Source text:

A writer has insisted that Chris Rock deserved to be slapped by Will Smith at the Oscars to teach him about ‘accountability’ for his years of jokes about black women.

Candace McDuffie, a senior writer at The Root, penned an essay on Sunday entitled Chris Rock Still Deserved to be Slapped by Will Smith, just one day after the comedian sounded off in a live standup special about the now infamous moment at the Oscars last year.

She was then brought on CNN’s new morning show Tuesday to share her thoughts, with even Don Lemon seemingly questioning her views.

McDuffie tried to explain on the show that Rock, 58, made made black women the ‘butt of his jokes for years’ and needed to be held accountable for his words — which she said could incite violence.

‘It’s not so much about being slapped as it’s about accountability, right,’ she told Lemon. ‘He has made black women specifically the butt of his jokes for years and he’s finally being held accountable.

‘So I feel this kind of sets the precedent going forward that people will be more careful about how they treat black women.’

At that point, Lemon warned McDuffie that people would focus on her words and say, ‘Is Candace McDuffie condoning violence, saying that Will Smith should have slapped Chris Rock?’

McDuffie then admitted that in the ‘literal sense’ her words seemed like a ‘bit much.’

But as she wrote in her piece for The Root on Sunday. ‘It’s not about condoning violence, but words—especially ones that make black women the punchline—should have consequences.’

As she told Lemon on Tuesday: ‘Honestly, sitting here, you know, calling Jada out of her name, making fun of her hair condition, talking about her alopecia, words can be violent as well.

‘And as we see black girls and women, we suffer abuse at higher rates in this country, so continuing to humiliate us only perpetuates this,’ she claimed.

When Lemon then asked what she would say to those who believe she is being ‘too sensitive’ about Rock’s comedy, noting ‘a lot of people laugh… when they hear the jokes and say he’s just being a comedian,’ McDuffie suggested there is a problem with comedy in America.

Records shown:

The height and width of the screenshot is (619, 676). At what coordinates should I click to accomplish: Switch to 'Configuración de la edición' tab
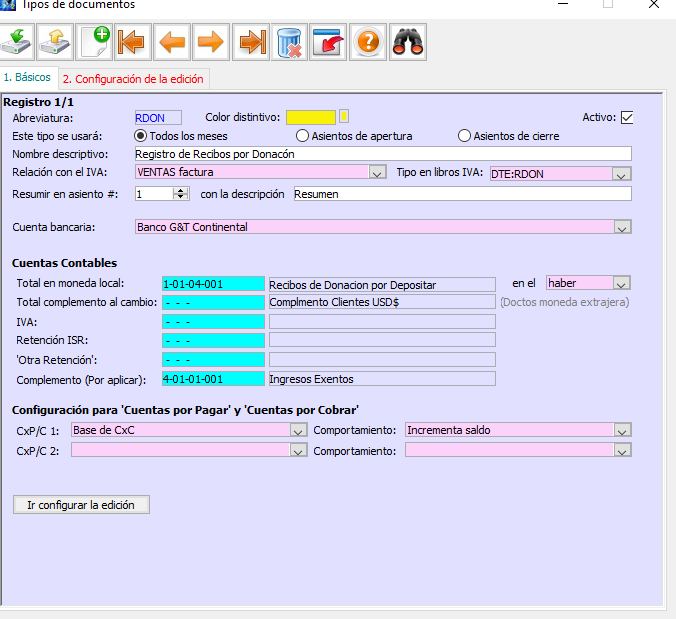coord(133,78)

==

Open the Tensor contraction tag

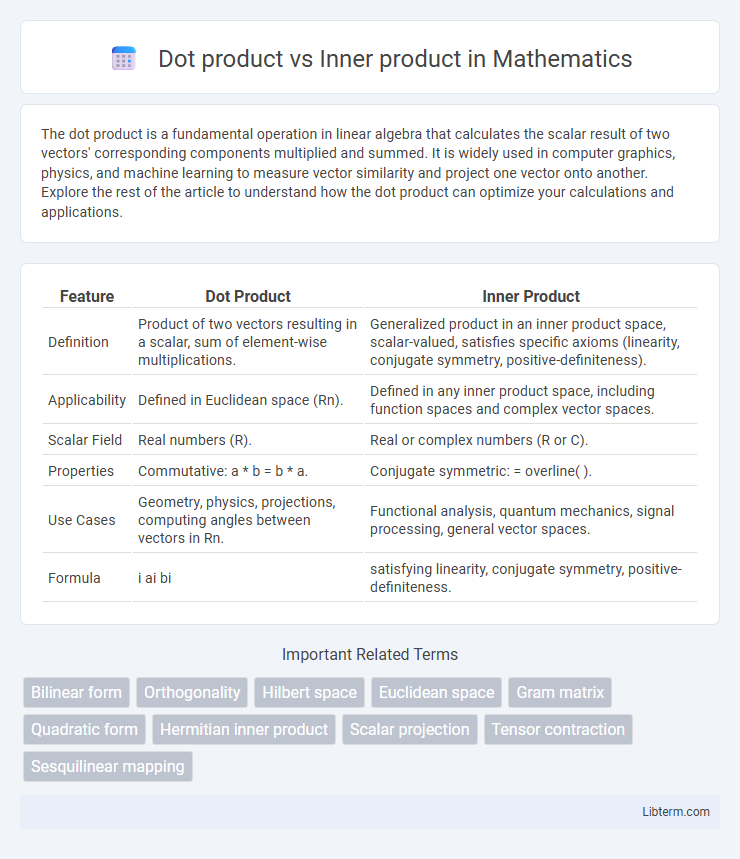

Questions on the material:
a) Answer these questions using the article about Chris Rock and the Oscars slap:
(i) On what day did Candace McDuffie publish her essay in The Root?
(ii) On which network's morning show did she discuss her views with Don Lemon?
(iii) How old is Chris Rock according to the article?
b) Pick up the article about Chris Rock and the Oscars slap after its final sentence and continue it.

Task answers:
a)
(i) Sunday
(ii) CNN
(iii) 58

b)
‘I think it speaks to a larger American pattern of using marginalized people as comedic fodder,’ she said.

She then went on to claim: ‘It can also lad to violence being incited. It can lead to us being not seen as human.

‘Words in comedy have larger consequences as we’ve seen in recent years.’

She then went on to say what she saw in the Netflix special ‘wasn’t comedy,’ arguing that it was ‘really pain.’

McDuffie suggested Rock ‘hasn’t healed from what’s happened, and instead of dealing with those emotions and those feelings he’s just taking it out’ on black woman.

The interview comes just days after Rock addressed the viral slap across the face in his stand-up special.

The dramatic moment occurred on air during the 2022 Oscars ceremony after Rock, who was hosting the event, made a comment about Jada Pinkett Smith’s hair.

But in his live stand-up special, Rock claimed that anybody who really knew about the circumstances surrounding the slap knew that it wasn’t actually about him — as he accused Smith, 54, of ‘selective outrage,’ lashing out because his wife had an affair.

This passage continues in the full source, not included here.